Lalu, bagaimana dengan program pencegahan korupsi yang hendak diusung oleh Tetty Paruntu semisal dirinya berhasil memenangkan kursi bupati Minsel? Sesuai dengan aspirasi atau masukan-masukan dari berbagai pihak, Tetty memandang bahwa kunci pencegahan korupsi adalah perbaikan internal birokrasi. “Saya harus membenahi internal birokrasi, terutama bagian pengelolaan keuangan. Saya akan mempekerjakan orang-orang yang ahli di bidang tersebut, misalnya bisa saja saya ambil dari BPKP untuk bantu saya,” tegas Tetty Paruntu, yang dikenal memiliki jaringan luas di tingkat nasional
tersebut.
“Sementara masukan agar saya memiliki staf-staf ahli untuk membenahi masalah ini juga saya perhatikan,” tutur putri sulung Prof. Dr. Jopie Paruntu, mantan Rektor Universitas Sam Ratulangi. “Saya juga akan memberikan training-training keahlian khusus kepada para staf birokrasi. Mereka harus dibekali dengan wawasan serta pengetahuan yang cukup tentang pencegahan dan penanggulangan korupsi,” tambah Tetty.

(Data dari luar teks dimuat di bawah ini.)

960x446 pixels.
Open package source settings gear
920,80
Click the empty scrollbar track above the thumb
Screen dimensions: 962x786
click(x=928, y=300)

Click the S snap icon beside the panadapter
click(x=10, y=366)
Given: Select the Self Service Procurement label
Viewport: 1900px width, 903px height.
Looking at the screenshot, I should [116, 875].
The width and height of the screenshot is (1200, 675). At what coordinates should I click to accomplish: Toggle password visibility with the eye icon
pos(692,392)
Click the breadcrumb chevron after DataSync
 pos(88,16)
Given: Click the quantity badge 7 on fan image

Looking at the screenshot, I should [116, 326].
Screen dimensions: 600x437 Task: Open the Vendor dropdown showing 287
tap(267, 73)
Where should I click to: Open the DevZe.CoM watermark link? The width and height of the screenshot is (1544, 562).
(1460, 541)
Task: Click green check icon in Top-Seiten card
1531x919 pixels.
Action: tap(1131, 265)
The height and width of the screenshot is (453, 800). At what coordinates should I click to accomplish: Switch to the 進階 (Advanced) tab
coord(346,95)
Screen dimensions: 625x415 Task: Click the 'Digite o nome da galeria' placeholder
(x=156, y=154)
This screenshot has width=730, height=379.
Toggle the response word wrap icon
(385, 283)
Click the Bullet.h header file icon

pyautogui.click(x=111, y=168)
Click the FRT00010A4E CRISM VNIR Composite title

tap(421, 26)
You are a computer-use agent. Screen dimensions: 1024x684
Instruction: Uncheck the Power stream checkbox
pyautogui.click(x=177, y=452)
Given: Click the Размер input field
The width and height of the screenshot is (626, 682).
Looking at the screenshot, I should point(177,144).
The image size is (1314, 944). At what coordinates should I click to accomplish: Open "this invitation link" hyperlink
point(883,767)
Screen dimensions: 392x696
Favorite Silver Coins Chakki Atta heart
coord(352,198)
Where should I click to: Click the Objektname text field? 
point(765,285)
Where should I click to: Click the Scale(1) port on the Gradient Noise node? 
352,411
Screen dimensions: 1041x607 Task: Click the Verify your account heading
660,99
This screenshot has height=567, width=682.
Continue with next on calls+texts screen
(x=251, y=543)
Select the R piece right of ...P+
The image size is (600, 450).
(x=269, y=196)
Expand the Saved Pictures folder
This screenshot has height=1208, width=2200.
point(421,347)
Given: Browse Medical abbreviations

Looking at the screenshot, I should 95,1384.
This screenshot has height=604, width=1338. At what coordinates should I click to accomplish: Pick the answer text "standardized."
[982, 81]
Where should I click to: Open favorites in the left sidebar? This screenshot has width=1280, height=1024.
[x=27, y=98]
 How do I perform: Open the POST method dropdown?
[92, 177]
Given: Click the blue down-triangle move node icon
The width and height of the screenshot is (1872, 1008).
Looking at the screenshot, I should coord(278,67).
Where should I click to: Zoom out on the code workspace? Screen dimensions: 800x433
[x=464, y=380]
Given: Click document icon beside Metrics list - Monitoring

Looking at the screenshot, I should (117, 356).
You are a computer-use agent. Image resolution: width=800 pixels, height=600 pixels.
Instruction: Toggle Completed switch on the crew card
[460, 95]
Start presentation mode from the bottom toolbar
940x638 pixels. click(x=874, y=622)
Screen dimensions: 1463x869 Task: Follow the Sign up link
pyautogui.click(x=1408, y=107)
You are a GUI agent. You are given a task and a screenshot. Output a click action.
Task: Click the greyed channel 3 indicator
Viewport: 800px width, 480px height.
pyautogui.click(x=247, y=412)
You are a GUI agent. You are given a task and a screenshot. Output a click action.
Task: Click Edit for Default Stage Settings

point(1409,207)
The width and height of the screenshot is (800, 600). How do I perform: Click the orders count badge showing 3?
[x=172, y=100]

Namun, lebih dari semua itu, Tetty menekankan pentingnya leadership dalam pembenahan birokrasi. “Saya berjanji akan menjadi teladan bagi semua supaya apa yang menjadi cita-cita kita ke depan akan berhasil. Sebab, pemimpin yang baik menginspirasi pengikutnya untuk memiliki kepercayaan kepadanya. Namun, pemimpin yang besar menginspirasi pengikut mereka untuk memiliki kepercayaan kepada diri mereka sendiri. Bahwa mereka bisa membangun dengan baik, cepat, dan efektif tanpa korupsi,” tegas Tetty sembari terus memohon doa dan dukungan dari seluruh warga Minsel. Dan, semoga cita-cita dan tekad yang mulia tersebut dapat terlaksana atas bimbingan Tuhan. Amin.